Şirkete bakıp iç geçirdim. Buraya ne kadar gelirsem geleyim gerçi çok gelmemiştim ama olsundu neyse ben ne diyordum ya? Neyse. "SOYDAN HOLDİNG" Çok havalı bir soyadları var gerçekten. Bunu demeden geçemeyeceğim. Güneş Soydan. Kulağa hoş geliyor bence. Sonuçta burda bir soydan olmama ne kalmıştı ki? Daha bitirmem gereken bir lise ve bir de üniversite vardı. Çok varmış daha ya. Gerçi buğra'ya kalsa ben on sekiz olduğumda nikahı basar bana herhalde ama olmazdı öyle de. Şirkete girdigimde etrafa baktım. Yine her zamanki gibi herkes harıl harıl çalışıyordu. Dosyalarla boğuşanlar ordan oraya koşanlar çay kahve servisi yapanlar ve daha neler neler. Asansöre yönelip asansörün en alt kata gelmesini bekledim. Asansör gelince hemen asansöre binip 49. katı tuşladım. 49 kat az bence ya bir yüz kat yüz elli kat yapsalarmış (!) O zaman asansörde ölüp giderdim. Asansör durunca asansöedeki aynadan kendime baktım. Bir sıkıntı yoktu. Asansörden inip sekreter kıza baktım. Saçlarımı savurma vakti. Elimi kaldırıp saçımı savuracaktım ki saçlarımı at kuyruğu yaptığım aklıma geldi. Doğru ya. Havada kalan elimi ensene koydum. Sonrasında ise elimi hızlıca ensemden çektim. Allah'ım ben niye cool olamıyorum? Cool olacakken mal oluyorum resmen. Neyse cool olacağım günlerde gelecek inşallah. Bu günleri göreceğime inanıyorum ben. Sekreter kıza bir kez daha 'çatla kızım buğra benim' bakışlarımı attım. Kapıyı tıklattım. Bakalım buğra beni görünce ne yapacak? İçeriden "gir" komutunu duyunca içeri girdim. Buğra başını dosyalara gömmüştü. Ve kafasını hiç kaldırmıyordu. Konuşmadan öylece durdum. Bana bakmasını bekliyordum.

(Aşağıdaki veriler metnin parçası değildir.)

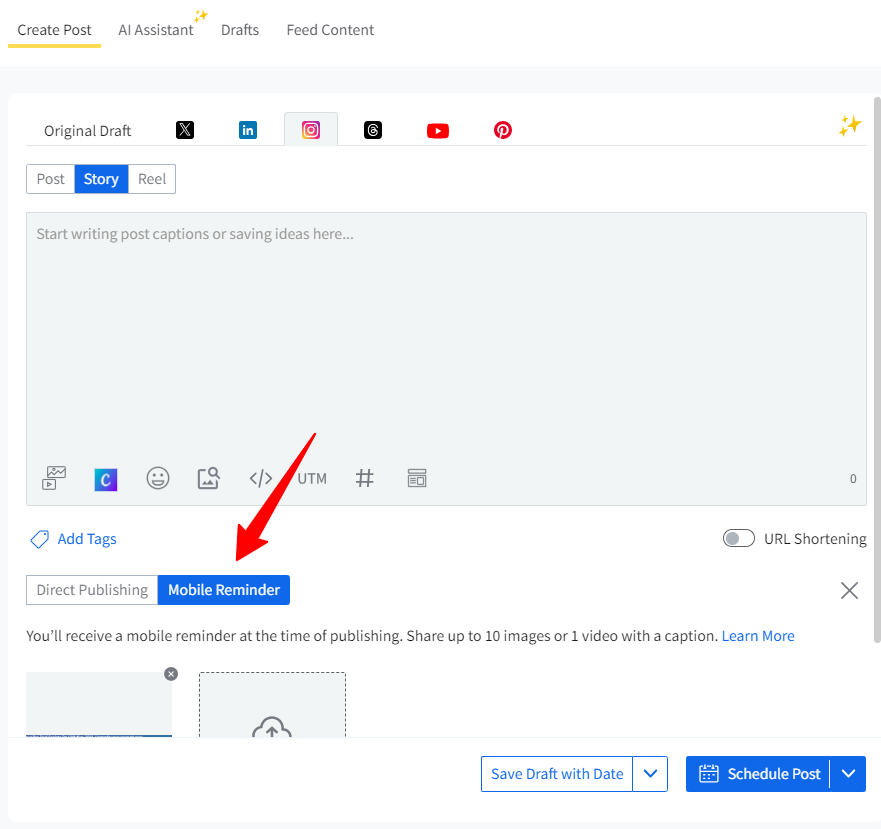Toggle URL Shortening switch
Screen dimensions: 881x829
click(x=739, y=539)
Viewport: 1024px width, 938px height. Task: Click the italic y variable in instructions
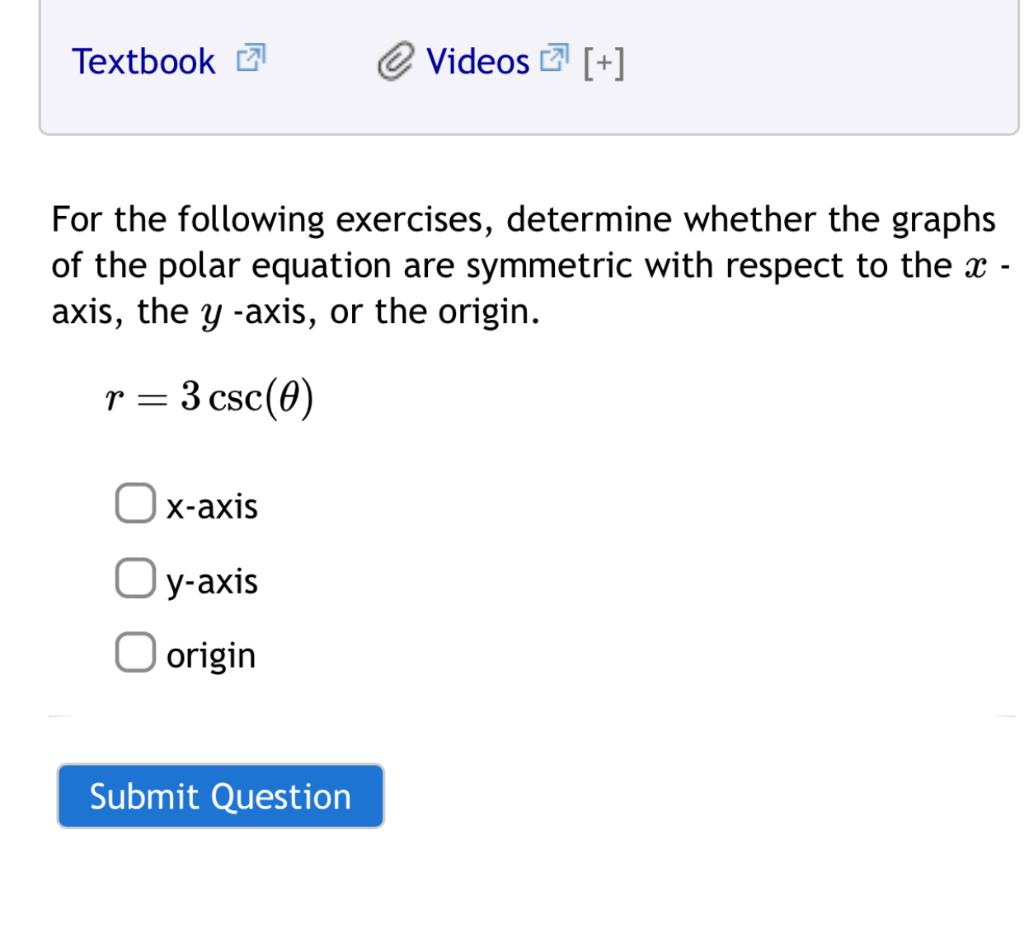pos(211,316)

"Tuba ne diyceksen de çok işim var daha"
Deyip kafasını kaldırdı. O anda sırıtmaya başladım. O sekreter kıza gıcık oluyordum ya. Demek ki odasına çok girip çıkıyordu. Neyse bunu takmayacaktım ben.
"Güneş"
"Sevgilim"
Dedim. Buğra ayağa kalkınca yanına gidip sarıldım.

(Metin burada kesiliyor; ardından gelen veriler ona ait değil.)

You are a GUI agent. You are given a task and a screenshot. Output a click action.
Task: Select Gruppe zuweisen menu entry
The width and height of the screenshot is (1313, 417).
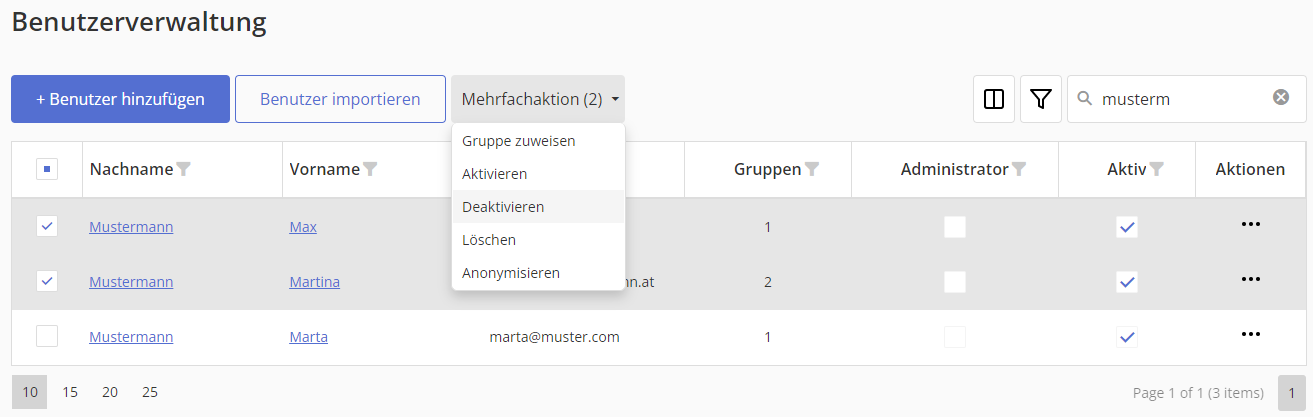[x=518, y=141]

" Çok özledim seni sonra dedim ki gidip sevgilimi göreyim ben"
"Bende seni özledim güzelim."
Buğra'dan ayrılınca buğra gözlerini üzerimde gözlerini gezdirdikten sonra kaşlarını çattı.
"Siktir"
"Noldu sevgilim?"
Deyip sırıttım.
"Sen şort mu giydin yoksa bana mı öyle geliyor?"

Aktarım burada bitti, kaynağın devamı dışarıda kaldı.